U.S./Japan Stock Market
- U.S. stocks started to rebound this week!
- If you’ve been tracking market sentiment, you can clearly see capital flowing back into stocks. Combined with Friday’s weaker-than-expected non-farm payroll data, the market continued to rise.
- After the jobs report, analysts now expect the first rate cut in September, possibly before the election—fitting the narrative perfectly. I think this is highly likely.
- Just days ago, the pessimistic forecast was for the first cut in November. The shift to September has given the market another boost.
- On the individual stock front, Apple surged after earnings. The main reasons were slightly better-than-expected results (though expectations were very low) and the announcement of a historic $110 billion buyback, both fueling the rally.
- However, news just broke that Warren Buffett reduced his Apple stake by 13%, which could put some pressure on the stock Monday.
- This week, Amazon, AMD, and SMCI also reported earnings. Amazon’s results were solid, though Q2 guidance was conservative—still, the stock rose. AMD and SMCI delivered strong earnings but fell short of the high expectations baked into their share prices, leading to declines.
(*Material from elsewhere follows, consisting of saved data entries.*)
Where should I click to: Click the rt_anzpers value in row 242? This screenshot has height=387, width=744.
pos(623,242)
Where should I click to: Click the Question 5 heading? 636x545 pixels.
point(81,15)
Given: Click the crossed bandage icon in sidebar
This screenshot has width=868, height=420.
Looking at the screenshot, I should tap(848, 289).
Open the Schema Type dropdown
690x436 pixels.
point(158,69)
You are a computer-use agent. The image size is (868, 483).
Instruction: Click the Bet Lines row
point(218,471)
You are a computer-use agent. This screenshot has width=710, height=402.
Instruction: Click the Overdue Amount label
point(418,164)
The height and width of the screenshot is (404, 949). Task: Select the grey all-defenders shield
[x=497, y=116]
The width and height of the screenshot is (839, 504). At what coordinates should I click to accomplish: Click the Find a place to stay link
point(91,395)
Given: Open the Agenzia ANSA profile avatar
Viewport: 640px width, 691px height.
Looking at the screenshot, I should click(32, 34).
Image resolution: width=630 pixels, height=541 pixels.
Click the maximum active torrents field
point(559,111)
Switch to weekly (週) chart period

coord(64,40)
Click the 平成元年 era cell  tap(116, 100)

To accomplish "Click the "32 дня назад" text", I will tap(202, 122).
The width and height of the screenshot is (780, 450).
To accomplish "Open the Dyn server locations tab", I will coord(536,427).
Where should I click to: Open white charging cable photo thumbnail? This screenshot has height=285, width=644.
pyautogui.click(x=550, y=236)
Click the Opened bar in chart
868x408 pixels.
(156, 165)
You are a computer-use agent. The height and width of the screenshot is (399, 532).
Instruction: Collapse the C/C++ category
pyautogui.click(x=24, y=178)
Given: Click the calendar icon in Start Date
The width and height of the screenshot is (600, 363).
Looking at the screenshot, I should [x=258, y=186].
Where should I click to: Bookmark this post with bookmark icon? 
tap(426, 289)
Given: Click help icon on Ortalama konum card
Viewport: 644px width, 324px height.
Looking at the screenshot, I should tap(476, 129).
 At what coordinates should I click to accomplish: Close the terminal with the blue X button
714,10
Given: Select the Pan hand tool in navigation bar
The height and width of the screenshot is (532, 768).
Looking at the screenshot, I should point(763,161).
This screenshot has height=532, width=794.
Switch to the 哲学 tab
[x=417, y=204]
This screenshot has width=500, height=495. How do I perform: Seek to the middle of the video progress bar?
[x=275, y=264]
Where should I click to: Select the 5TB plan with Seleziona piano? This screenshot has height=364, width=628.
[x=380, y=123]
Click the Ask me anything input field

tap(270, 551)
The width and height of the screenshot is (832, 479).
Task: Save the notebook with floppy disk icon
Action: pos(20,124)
- That said, I can confidently say AMD and SMCI have solid fundamentals. Their earnings are growing steadily—it’s just that their stock prices ran ahead and now need to wait for earnings to catch up. What does this mean? It means these stocks won’t keep falling indefinitely; once they drop enough, buying interest will return.
- These aren’t companies with declining earnings, so the approach should differ. Investors should focus on when they’re cheap enough to buy, not on selling.
- Back to the broader market: if you read last week’s update, I called the market bottom. This week’s action aligns with that view. I expect U.S. stocks to continue grinding higher.
The above represents personal opinions and does not constitute investment advice.